Friday, April 7

Isaiah 58

The first complete performance of Ludwig van Beethoven’s Missa Solemnis was held in St. Petersburg on this day in 1824. Beethoven considered this work to be his most accomplished composition. During the writing of this monumental work, he wrote in his notebooks: “God above all things! For it is an eternal providence which directs omnisciently the good and evil fortunes of human men…Tranquilly will I submit myself to all vicissitudes and place my safe confidence in Thine unalterable goodness. O God! Be my rock, my life, forever my trust.”

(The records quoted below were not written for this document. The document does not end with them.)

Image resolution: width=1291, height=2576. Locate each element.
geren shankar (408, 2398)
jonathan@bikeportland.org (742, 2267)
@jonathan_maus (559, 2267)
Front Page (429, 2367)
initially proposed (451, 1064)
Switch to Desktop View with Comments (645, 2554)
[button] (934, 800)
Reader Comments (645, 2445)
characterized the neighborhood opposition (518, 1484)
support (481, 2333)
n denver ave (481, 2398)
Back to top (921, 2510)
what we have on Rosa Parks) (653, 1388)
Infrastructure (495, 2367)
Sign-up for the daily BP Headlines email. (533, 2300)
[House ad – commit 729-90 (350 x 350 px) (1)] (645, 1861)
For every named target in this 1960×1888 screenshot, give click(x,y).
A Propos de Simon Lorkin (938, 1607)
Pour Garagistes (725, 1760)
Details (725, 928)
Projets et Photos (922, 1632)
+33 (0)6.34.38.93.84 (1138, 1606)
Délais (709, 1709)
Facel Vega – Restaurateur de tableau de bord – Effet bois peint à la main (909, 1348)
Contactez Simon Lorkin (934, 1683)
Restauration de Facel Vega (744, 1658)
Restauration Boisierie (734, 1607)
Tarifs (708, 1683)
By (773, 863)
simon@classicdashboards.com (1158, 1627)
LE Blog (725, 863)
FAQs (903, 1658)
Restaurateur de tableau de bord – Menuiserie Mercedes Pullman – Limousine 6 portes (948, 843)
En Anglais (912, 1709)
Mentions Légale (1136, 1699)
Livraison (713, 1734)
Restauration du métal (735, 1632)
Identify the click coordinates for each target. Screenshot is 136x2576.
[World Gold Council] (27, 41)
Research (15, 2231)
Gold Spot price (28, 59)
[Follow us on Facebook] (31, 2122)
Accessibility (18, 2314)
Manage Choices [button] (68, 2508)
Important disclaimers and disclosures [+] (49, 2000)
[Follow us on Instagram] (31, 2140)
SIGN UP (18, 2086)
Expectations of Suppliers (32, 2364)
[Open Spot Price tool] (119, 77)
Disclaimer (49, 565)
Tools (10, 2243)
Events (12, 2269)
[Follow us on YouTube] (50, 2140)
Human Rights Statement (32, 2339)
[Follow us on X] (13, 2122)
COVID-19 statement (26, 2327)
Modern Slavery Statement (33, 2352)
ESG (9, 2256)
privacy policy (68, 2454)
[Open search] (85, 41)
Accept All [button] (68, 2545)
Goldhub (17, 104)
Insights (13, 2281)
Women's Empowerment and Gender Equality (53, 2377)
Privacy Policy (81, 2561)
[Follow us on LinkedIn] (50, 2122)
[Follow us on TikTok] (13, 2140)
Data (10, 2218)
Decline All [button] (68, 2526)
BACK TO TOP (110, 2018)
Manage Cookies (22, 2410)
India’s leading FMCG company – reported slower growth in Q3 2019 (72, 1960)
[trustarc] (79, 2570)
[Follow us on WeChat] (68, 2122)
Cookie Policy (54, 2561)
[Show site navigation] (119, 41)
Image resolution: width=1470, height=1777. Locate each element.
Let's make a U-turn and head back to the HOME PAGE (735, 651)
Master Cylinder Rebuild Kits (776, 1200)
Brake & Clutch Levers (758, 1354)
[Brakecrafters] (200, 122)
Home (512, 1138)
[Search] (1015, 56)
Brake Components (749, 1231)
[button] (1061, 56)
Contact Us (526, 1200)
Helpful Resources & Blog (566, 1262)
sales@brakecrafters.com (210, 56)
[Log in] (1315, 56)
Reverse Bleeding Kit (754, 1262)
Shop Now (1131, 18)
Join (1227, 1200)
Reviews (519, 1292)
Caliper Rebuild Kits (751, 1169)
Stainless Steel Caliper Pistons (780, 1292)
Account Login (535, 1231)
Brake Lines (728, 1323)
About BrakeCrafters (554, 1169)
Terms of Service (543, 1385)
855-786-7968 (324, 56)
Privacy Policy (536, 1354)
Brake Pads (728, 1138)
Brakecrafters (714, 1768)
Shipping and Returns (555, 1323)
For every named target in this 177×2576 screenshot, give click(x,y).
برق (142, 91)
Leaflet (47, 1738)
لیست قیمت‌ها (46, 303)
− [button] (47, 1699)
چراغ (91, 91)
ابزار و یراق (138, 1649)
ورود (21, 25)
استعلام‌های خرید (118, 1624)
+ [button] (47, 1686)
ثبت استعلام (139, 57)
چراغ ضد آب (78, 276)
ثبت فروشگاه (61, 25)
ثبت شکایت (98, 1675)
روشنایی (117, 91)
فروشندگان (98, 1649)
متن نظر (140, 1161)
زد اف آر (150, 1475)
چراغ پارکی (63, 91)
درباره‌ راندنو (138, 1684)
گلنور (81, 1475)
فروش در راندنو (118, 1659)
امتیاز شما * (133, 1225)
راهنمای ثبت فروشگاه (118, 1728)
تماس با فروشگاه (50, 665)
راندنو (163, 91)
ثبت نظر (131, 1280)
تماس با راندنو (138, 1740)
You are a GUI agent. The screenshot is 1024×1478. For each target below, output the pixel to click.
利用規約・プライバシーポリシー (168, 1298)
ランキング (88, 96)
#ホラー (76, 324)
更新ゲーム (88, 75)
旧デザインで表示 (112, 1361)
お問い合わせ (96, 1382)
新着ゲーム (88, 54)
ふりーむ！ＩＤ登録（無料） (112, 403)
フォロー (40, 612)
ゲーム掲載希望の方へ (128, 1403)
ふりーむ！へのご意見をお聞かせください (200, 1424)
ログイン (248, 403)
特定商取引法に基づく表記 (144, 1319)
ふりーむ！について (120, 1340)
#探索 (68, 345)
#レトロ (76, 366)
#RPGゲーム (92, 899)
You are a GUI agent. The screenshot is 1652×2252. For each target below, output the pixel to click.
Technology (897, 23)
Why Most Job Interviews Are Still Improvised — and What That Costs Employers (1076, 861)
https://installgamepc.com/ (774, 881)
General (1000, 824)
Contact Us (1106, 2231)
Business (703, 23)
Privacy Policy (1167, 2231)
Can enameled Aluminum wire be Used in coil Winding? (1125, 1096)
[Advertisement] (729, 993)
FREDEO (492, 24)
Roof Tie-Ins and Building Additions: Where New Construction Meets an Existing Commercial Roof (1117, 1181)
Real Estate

Unfortunately, the Missa Solemnis is less an act of humility by a devout believer and more of a display of defiant pride by one who feels divinity within the creative process of the human spirit. It is a example of that man-centered, man-flattering religiosity so roundly condemned in Isaiah 58—brilliant, accomplished, creative, passionate, sensual, articulate, intellectual, and temporarily satisfying but nevertheless devoid of true spirituality.

1 comment:

larry white said...

I appreciate this, which does not mean that I have not spent many hours enraptured with Beethoven's music. I not long ago cited him (on Doug Wilson's blog) as one who had composed a major work of Christian devotion, in contrast to Wagner and some of his heirs. However, my recent experience of Beethoven's music, reflecting my deeper understanding of Christ, I hope, accords with your discernment.